(Stored records)
★ ★ ★ ★ ★
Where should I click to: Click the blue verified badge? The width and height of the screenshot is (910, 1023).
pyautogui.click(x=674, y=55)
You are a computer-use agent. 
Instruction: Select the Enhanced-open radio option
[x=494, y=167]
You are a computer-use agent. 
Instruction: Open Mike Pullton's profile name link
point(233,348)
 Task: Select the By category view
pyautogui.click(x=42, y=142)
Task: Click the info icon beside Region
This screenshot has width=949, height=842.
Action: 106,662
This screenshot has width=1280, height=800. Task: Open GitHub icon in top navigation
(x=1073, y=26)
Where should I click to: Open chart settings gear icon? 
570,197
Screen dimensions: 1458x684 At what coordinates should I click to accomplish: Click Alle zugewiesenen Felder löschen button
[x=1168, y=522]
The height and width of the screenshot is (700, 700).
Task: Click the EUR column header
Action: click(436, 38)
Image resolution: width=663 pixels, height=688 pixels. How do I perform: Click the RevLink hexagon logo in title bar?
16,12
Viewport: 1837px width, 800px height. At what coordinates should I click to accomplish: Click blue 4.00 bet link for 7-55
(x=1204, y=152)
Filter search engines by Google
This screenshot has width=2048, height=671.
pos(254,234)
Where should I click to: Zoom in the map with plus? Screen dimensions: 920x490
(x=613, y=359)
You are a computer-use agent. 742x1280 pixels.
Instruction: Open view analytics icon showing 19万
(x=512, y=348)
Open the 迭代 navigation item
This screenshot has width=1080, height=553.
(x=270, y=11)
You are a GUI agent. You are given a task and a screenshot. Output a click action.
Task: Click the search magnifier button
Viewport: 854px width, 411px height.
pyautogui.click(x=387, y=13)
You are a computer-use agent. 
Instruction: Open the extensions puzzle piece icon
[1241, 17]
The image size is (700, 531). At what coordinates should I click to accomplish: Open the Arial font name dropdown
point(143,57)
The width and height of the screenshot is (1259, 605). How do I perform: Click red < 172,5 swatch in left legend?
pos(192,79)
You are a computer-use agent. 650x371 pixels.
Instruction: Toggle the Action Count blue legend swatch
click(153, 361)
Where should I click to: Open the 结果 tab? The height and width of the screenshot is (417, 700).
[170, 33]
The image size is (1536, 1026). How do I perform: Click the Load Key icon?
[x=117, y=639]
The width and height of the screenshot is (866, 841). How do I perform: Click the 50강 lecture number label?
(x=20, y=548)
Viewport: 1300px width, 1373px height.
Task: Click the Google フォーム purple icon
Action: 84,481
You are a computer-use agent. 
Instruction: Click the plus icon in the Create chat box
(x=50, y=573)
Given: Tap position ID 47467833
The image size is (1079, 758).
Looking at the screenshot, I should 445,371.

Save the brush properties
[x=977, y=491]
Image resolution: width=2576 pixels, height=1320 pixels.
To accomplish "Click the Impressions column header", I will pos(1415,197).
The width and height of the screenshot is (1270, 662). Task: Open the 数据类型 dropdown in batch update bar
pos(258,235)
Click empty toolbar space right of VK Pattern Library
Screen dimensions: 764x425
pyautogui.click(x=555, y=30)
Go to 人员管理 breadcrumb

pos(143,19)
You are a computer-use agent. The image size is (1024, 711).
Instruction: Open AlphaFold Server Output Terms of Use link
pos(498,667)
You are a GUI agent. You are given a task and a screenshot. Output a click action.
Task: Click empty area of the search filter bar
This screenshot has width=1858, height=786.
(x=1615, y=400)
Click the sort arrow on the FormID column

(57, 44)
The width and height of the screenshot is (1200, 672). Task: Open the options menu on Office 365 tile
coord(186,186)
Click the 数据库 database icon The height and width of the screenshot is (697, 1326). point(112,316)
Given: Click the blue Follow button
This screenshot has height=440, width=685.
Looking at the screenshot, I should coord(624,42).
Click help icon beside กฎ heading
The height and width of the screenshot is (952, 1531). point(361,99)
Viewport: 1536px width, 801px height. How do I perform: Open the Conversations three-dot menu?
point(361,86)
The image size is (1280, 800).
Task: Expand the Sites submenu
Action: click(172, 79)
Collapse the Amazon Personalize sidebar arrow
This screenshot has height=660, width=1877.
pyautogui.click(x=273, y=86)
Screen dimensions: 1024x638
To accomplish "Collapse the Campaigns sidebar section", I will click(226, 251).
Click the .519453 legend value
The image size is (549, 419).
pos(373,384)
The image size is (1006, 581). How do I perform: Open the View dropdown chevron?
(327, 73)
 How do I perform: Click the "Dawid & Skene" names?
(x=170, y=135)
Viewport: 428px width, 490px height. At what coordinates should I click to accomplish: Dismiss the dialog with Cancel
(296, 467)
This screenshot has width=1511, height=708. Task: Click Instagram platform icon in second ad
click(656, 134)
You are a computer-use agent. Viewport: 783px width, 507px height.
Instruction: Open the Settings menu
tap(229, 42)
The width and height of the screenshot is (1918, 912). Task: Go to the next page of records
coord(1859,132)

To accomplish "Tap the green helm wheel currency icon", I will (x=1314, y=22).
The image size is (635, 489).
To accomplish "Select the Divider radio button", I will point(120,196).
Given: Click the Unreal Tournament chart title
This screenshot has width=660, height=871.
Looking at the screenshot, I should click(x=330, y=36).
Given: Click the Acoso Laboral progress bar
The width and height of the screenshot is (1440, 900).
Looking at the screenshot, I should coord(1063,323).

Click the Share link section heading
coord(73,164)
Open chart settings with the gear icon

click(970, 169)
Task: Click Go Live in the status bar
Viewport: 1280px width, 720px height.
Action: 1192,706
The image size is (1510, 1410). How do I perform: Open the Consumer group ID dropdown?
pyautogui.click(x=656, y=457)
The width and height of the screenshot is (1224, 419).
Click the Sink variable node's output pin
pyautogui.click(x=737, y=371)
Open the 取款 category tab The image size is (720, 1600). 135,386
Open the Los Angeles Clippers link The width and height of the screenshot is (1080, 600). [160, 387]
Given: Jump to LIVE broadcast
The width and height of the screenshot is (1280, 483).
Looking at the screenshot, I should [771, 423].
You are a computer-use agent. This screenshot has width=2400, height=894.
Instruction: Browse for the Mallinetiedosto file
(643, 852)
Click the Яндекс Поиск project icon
★ ★ ★ ★ ★
THE PROBLEM
Every record above is to be copied exactly.

RESPONSE TO THE EXERCISE
Where should I click to: Click the blue verified badge? The width and height of the screenshot is (910, 1023).
pyautogui.click(x=674, y=55)
You are a computer-use agent. 
Instruction: Select the Enhanced-open radio option
[x=494, y=167]
You are a computer-use agent. 
Instruction: Open Mike Pullton's profile name link
point(233,348)
 Task: Select the By category view
pyautogui.click(x=42, y=142)
Task: Click the info icon beside Region
This screenshot has width=949, height=842.
Action: 106,662
This screenshot has width=1280, height=800. Task: Open GitHub icon in top navigation
(x=1073, y=26)
Where should I click to: Open chart settings gear icon? 
570,197
Screen dimensions: 1458x684 At what coordinates should I click to accomplish: Click Alle zugewiesenen Felder löschen button
[x=1168, y=522]
The height and width of the screenshot is (700, 700).
Task: Click the EUR column header
Action: click(436, 38)
Image resolution: width=663 pixels, height=688 pixels. How do I perform: Click the RevLink hexagon logo in title bar?
16,12
Viewport: 1837px width, 800px height. At what coordinates should I click to accomplish: Click blue 4.00 bet link for 7-55
(x=1204, y=152)
Filter search engines by Google
This screenshot has width=2048, height=671.
pos(254,234)
Where should I click to: Zoom in the map with plus? Screen dimensions: 920x490
(x=613, y=359)
You are a computer-use agent. 742x1280 pixels.
Instruction: Open view analytics icon showing 19万
(x=512, y=348)
Open the 迭代 navigation item
This screenshot has width=1080, height=553.
(x=270, y=11)
You are a GUI agent. You are given a task and a screenshot. Output a click action.
Task: Click the search magnifier button
Viewport: 854px width, 411px height.
pyautogui.click(x=387, y=13)
You are a computer-use agent. 
Instruction: Open the extensions puzzle piece icon
[1241, 17]
The image size is (700, 531). At what coordinates should I click to accomplish: Open the Arial font name dropdown
point(143,57)
The width and height of the screenshot is (1259, 605). How do I perform: Click red < 172,5 swatch in left legend?
pos(192,79)
You are a computer-use agent. 650x371 pixels.
Instruction: Toggle the Action Count blue legend swatch
click(153, 361)
Where should I click to: Open the 结果 tab? The height and width of the screenshot is (417, 700).
[170, 33]
The image size is (1536, 1026). How do I perform: Click the Load Key icon?
[x=117, y=639]
The width and height of the screenshot is (866, 841). How do I perform: Click the 50강 lecture number label?
(x=20, y=548)
Viewport: 1300px width, 1373px height.
Task: Click the Google フォーム purple icon
Action: 84,481
You are a computer-use agent. 
Instruction: Click the plus icon in the Create chat box
(x=50, y=573)
Given: Tap position ID 47467833
The image size is (1079, 758).
Looking at the screenshot, I should 445,371.

Save the brush properties
[x=977, y=491]
Image resolution: width=2576 pixels, height=1320 pixels.
To accomplish "Click the Impressions column header", I will pos(1415,197).
The width and height of the screenshot is (1270, 662). Task: Open the 数据类型 dropdown in batch update bar
pos(258,235)
Click empty toolbar space right of VK Pattern Library
Screen dimensions: 764x425
pyautogui.click(x=555, y=30)
Go to 人员管理 breadcrumb

pos(143,19)
You are a computer-use agent. The image size is (1024, 711).
Instruction: Open AlphaFold Server Output Terms of Use link
pos(498,667)
You are a GUI agent. You are given a task and a screenshot. Output a click action.
Task: Click empty area of the search filter bar
This screenshot has width=1858, height=786.
(x=1615, y=400)
Click the sort arrow on the FormID column

(57, 44)
The width and height of the screenshot is (1200, 672). Task: Open the options menu on Office 365 tile
coord(186,186)
Click the 数据库 database icon The height and width of the screenshot is (697, 1326). point(112,316)
Given: Click the blue Follow button
This screenshot has height=440, width=685.
Looking at the screenshot, I should coord(624,42).
Click help icon beside กฎ heading
The height and width of the screenshot is (952, 1531). point(361,99)
Viewport: 1536px width, 801px height. How do I perform: Open the Conversations three-dot menu?
point(361,86)
The image size is (1280, 800).
Task: Expand the Sites submenu
Action: click(172, 79)
Collapse the Amazon Personalize sidebar arrow
This screenshot has height=660, width=1877.
pyautogui.click(x=273, y=86)
Screen dimensions: 1024x638
To accomplish "Collapse the Campaigns sidebar section", I will click(226, 251).
Click the .519453 legend value
The image size is (549, 419).
pos(373,384)
The image size is (1006, 581). How do I perform: Open the View dropdown chevron?
(327, 73)
 How do I perform: Click the "Dawid & Skene" names?
(x=170, y=135)
Viewport: 428px width, 490px height. At what coordinates should I click to accomplish: Dismiss the dialog with Cancel
(296, 467)
This screenshot has width=1511, height=708. Task: Click Instagram platform icon in second ad
click(656, 134)
You are a computer-use agent. Viewport: 783px width, 507px height.
Instruction: Open the Settings menu
tap(229, 42)
The width and height of the screenshot is (1918, 912). Task: Go to the next page of records
coord(1859,132)

To accomplish "Tap the green helm wheel currency icon", I will (x=1314, y=22).
The image size is (635, 489).
To accomplish "Select the Divider radio button", I will point(120,196).
Given: Click the Unreal Tournament chart title
This screenshot has width=660, height=871.
Looking at the screenshot, I should click(x=330, y=36).
Given: Click the Acoso Laboral progress bar
The width and height of the screenshot is (1440, 900).
Looking at the screenshot, I should coord(1063,323).

Click the Share link section heading
coord(73,164)
Open chart settings with the gear icon

click(970, 169)
Task: Click Go Live in the status bar
Viewport: 1280px width, 720px height.
Action: 1192,706
The image size is (1510, 1410). How do I perform: Open the Consumer group ID dropdown?
pyautogui.click(x=656, y=457)
The width and height of the screenshot is (1224, 419).
Click the Sink variable node's output pin
pyautogui.click(x=737, y=371)
Open the 取款 category tab The image size is (720, 1600). 135,386
Open the Los Angeles Clippers link The width and height of the screenshot is (1080, 600). [160, 387]
Given: Jump to LIVE broadcast
The width and height of the screenshot is (1280, 483).
Looking at the screenshot, I should [771, 423].
You are a computer-use agent. This screenshot has width=2400, height=894.
Instruction: Browse for the Mallinetiedosto file
(643, 852)
Click the Яндекс Поиск project icon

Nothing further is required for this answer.